On days like today, I am reminded of how truly blessed I am. When I was twelve years old, a few months before my formal Bat Mitzvah ceremony, my parents took my brother, who was also about to become a Bar Mitzvah, and me to Israel in celebration of the milestone. On our trip we went to Yad Vashem, Israel’s Holocaust Museum, for a tour conducted by the Yad Vashem Twinning Program. The Yad Vashem Twinning Program matches kids of Bar/Bat Mitzvah age with children who perished in the Holocaust at the same age and share a similar last name. I was matched with Ruth Meyer, a young girl born in Siegen, Germany who escaped to Amsterdam with her family, but was eventually taken to Auschwitz where she, and her family, would live their last days.
After receiving the certificate I noticed that on the back was contact information for Ruth’s distant cousin who’s parents survived Auschwitz. The address was Northbrook, Illinois, a neighboring suburb of my hometown.
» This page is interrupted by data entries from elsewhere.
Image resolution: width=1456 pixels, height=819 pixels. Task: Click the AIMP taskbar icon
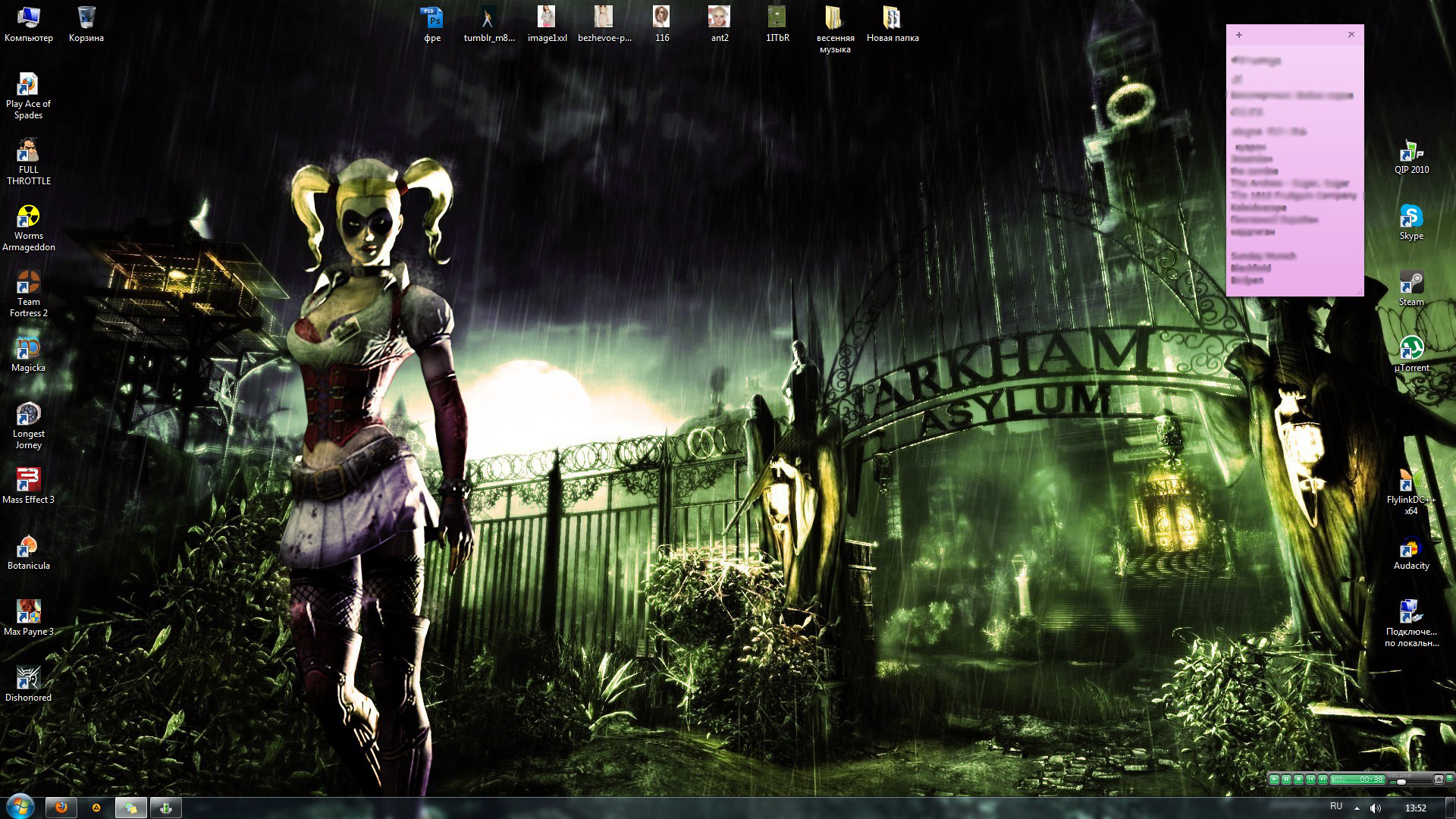[96, 808]
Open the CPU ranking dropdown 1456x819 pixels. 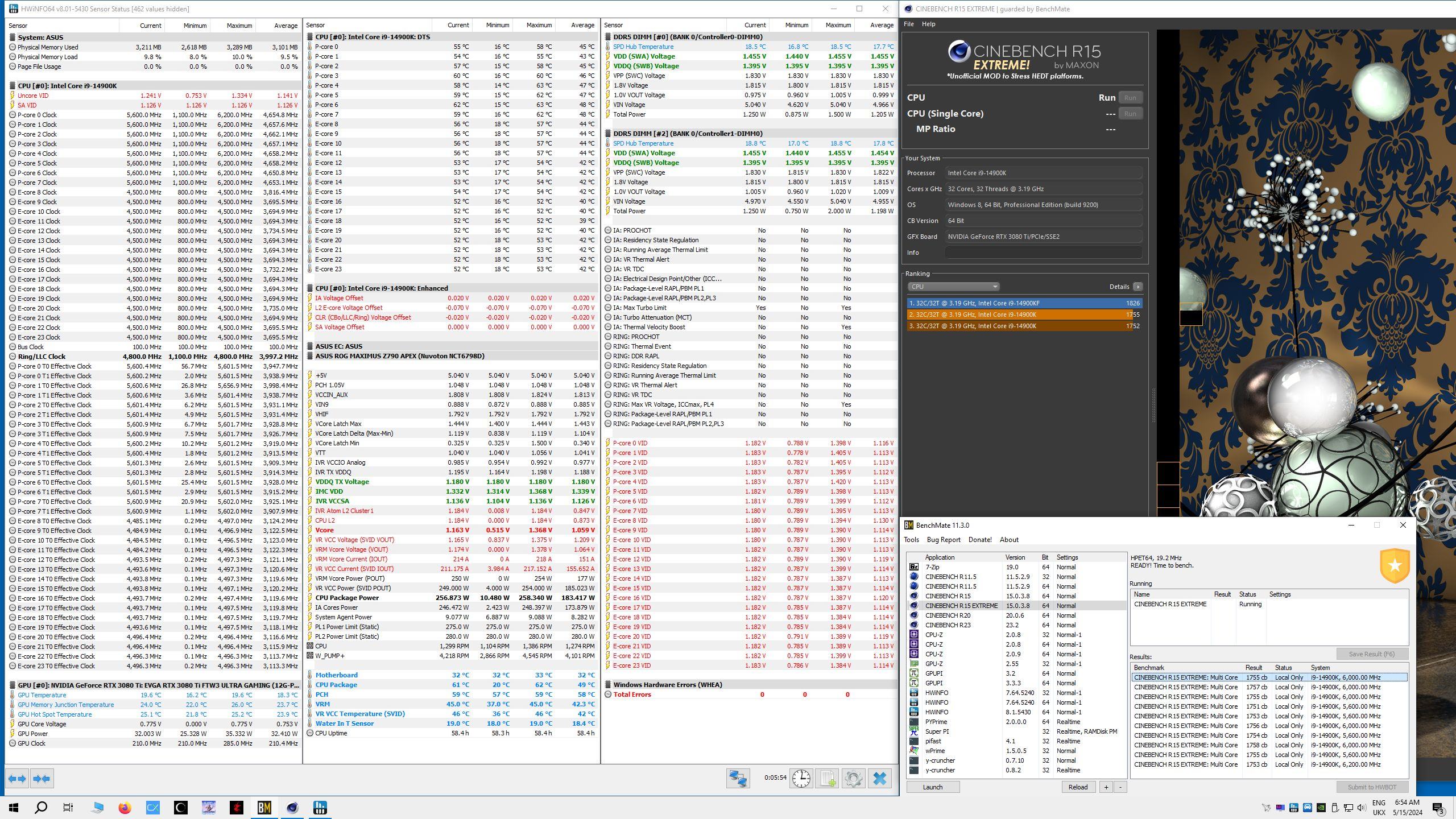[x=953, y=287]
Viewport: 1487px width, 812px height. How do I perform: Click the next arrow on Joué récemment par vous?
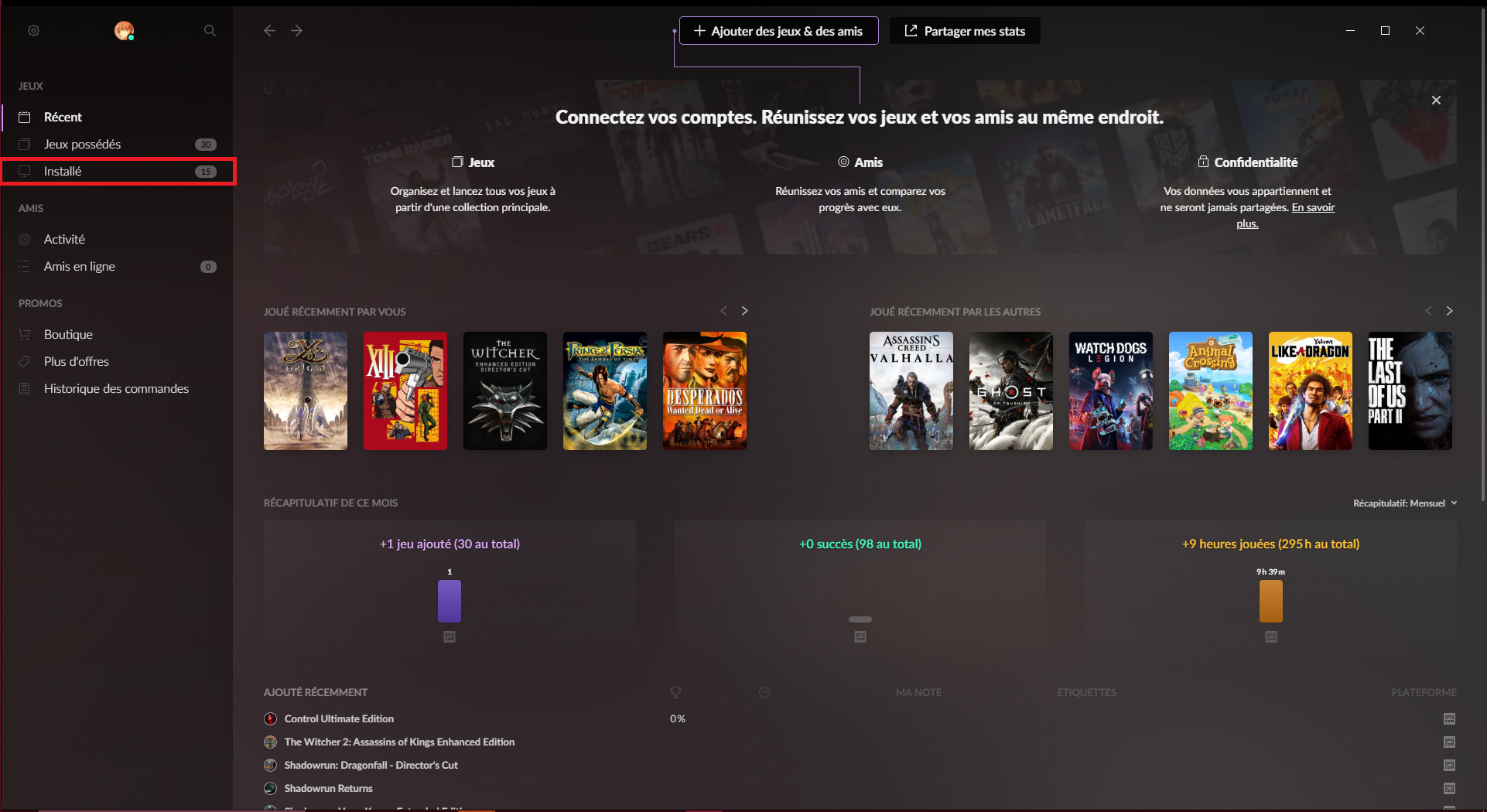click(744, 310)
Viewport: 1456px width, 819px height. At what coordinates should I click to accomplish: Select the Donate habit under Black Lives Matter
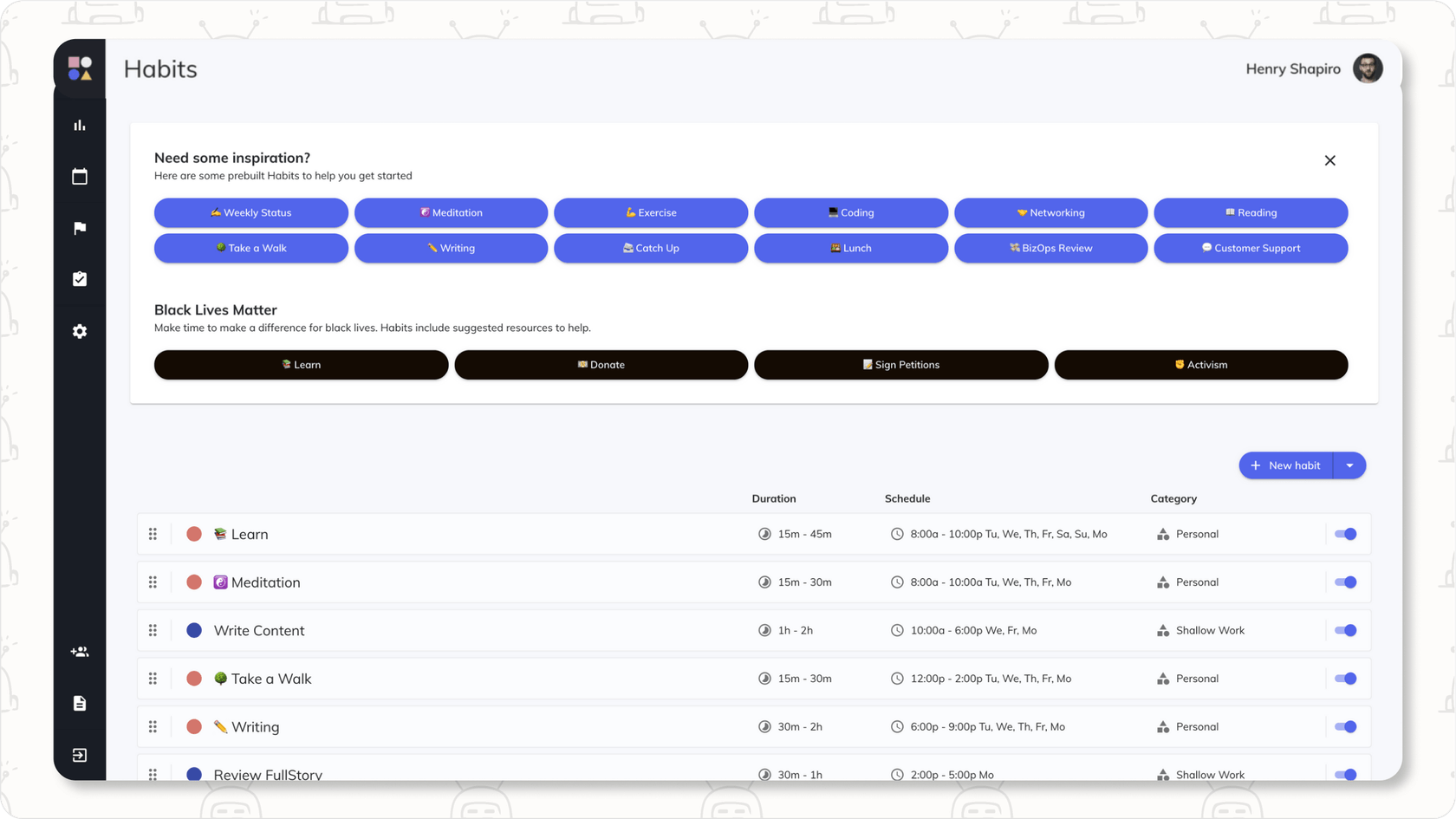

After returning home from Israel, my mother reached out to Ruth’s cousin in Northbrook and we set up a time to get together. It was on an ordinary Sunday morning that my mother and I met Ruth’s cousin and had the privilege to learn more about Ruth and her family’s story. During this meeting I learned that Ruth died before she had the chance to celebrate her Bat-Mitzvah. It was then that I decided to share my special day with Ruth.
On the day of my Bat-Mitzvah ceremony, Ruth was with me in spirit. In the front row of the temple sanctuary sat a poster with a picture of Ruth and the certificate I received at Yad Vashem. On the seat next to Ruth’s picture was a picture of her mother, Lena Meyer, to symbolize their presence and honor their memories. As I stood up next to my mother to begin the ceremony symbolizing my entering into adulthood, there sat the images of Ruth and Lena, a mother and daughter whose lives were cut short but not forgotten. There the pictures sat together, holding space and representing the souls of the thousands of mothers and daughters who did not live to experience this celebration of life.
Eight years have passed since my Bat-Mitzvah yet I continue to hold Ruth’s memory close to my heart. I still feel Ruth’s strength, I sense her resilience, her courage is my source of motivation, and she is the voice of reason in my mind – reminding me to show mercy and love to my fellow human beings, because that is all that truly matters. As I witness the amazing dedication of the Restoring Family Links team, working to reconnect families separated by war and conflict, I am reminded that these efforts are dedicated to those who were not reunited with their families after the liberation of Auschwitz. Every time a parent and child are reunited through the efforts of Restoring Family Links, we remember the memories of the parents and children who perished in Auschwitz separated from their loved ones. Ruth’s memory is honored each time a family is reconnected and reunited. Her memory keeps me humble and inspired. She is the light that lives within my soul that never fades even when it flickers in darkness.
I dedicate this day of liberation to Ruth Meyer and the thousands of innocent, young children whose lives were cut short in Auschwitz by the unforgiving hand of the Nazis. May we never forget their memories and may their memories be for a blessing.